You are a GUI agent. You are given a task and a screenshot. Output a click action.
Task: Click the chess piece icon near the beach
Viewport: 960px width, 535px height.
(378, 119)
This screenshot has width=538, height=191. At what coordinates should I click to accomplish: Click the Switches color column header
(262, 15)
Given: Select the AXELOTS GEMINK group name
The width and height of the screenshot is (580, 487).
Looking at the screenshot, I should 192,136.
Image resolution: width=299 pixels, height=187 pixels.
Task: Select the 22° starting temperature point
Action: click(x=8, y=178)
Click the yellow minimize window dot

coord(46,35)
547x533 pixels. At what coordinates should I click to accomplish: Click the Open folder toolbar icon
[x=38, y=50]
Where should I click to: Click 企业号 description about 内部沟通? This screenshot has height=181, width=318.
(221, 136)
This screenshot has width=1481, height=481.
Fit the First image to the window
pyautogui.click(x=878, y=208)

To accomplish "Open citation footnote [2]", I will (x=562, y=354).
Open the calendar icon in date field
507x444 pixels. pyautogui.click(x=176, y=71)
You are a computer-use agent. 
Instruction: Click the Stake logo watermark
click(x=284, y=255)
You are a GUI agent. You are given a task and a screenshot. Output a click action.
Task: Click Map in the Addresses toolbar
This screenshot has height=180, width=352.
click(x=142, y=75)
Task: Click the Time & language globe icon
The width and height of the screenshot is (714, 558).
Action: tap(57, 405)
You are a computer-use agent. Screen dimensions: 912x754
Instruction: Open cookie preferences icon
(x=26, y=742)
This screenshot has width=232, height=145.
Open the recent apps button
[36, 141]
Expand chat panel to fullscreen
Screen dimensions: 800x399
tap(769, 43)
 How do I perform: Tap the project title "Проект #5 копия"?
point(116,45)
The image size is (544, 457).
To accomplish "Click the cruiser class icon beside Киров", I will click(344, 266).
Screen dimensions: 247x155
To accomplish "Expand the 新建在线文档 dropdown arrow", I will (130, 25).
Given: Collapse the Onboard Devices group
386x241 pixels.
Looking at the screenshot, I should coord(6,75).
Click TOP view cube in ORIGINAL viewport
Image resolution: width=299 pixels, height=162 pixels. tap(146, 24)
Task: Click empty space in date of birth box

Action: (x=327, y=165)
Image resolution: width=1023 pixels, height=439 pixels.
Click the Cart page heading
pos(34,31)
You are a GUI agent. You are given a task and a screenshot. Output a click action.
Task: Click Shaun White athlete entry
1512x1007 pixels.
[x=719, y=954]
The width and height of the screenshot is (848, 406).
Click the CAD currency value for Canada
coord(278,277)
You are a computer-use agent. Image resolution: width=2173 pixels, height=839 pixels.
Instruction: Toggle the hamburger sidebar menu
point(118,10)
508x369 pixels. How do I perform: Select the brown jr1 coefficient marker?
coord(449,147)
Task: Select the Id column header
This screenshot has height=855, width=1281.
============================================================
#### AIM OF THE TASK:
Copy out all of the data above, line for line, changing nothing.

#### FINAL ANSWER:
You are a GUI agent. You are given a task and a screenshot. Output a click action.
Task: Click the chess piece icon near the beach
Viewport: 960px width, 535px height.
(378, 119)
This screenshot has width=538, height=191. At what coordinates should I click to accomplish: Click the Switches color column header
(262, 15)
Given: Select the AXELOTS GEMINK group name
The width and height of the screenshot is (580, 487).
Looking at the screenshot, I should 192,136.
Image resolution: width=299 pixels, height=187 pixels.
Task: Select the 22° starting temperature point
Action: click(x=8, y=178)
Click the yellow minimize window dot

coord(46,35)
547x533 pixels. At what coordinates should I click to accomplish: Click the Open folder toolbar icon
[x=38, y=50]
Where should I click to: Click 企业号 description about 内部沟通? This screenshot has height=181, width=318.
(221, 136)
This screenshot has width=1481, height=481.
Fit the First image to the window
pyautogui.click(x=878, y=208)

To accomplish "Open citation footnote [2]", I will (x=562, y=354).
Open the calendar icon in date field
507x444 pixels. pyautogui.click(x=176, y=71)
You are a computer-use agent. 
Instruction: Click the Stake logo watermark
click(x=284, y=255)
You are a GUI agent. You are given a task and a screenshot. Output a click action.
Task: Click Map in the Addresses toolbar
This screenshot has height=180, width=352.
click(x=142, y=75)
Task: Click the Time & language globe icon
The width and height of the screenshot is (714, 558).
Action: tap(57, 405)
You are a computer-use agent. Screen dimensions: 912x754
Instruction: Open cookie preferences icon
(x=26, y=742)
This screenshot has width=232, height=145.
Open the recent apps button
[36, 141]
Expand chat panel to fullscreen
Screen dimensions: 800x399
tap(769, 43)
 How do I perform: Tap the project title "Проект #5 копия"?
point(116,45)
The image size is (544, 457).
To accomplish "Click the cruiser class icon beside Киров", I will click(344, 266).
Screen dimensions: 247x155
To accomplish "Expand the 新建在线文档 dropdown arrow", I will (130, 25).
Given: Collapse the Onboard Devices group
386x241 pixels.
Looking at the screenshot, I should coord(6,75).
Click TOP view cube in ORIGINAL viewport
Image resolution: width=299 pixels, height=162 pixels. tap(146, 24)
Task: Click empty space in date of birth box

Action: (x=327, y=165)
Image resolution: width=1023 pixels, height=439 pixels.
Click the Cart page heading
pos(34,31)
You are a GUI agent. You are given a task and a screenshot. Output a click action.
Task: Click Shaun White athlete entry
1512x1007 pixels.
[x=719, y=954]
The width and height of the screenshot is (848, 406).
Click the CAD currency value for Canada
coord(278,277)
You are a computer-use agent. Image resolution: width=2173 pixels, height=839 pixels.
Instruction: Toggle the hamburger sidebar menu
point(118,10)
508x369 pixels. How do I perform: Select the brown jr1 coefficient marker?
coord(449,147)
Task: Select the Id column header
This screenshot has height=855, width=1281.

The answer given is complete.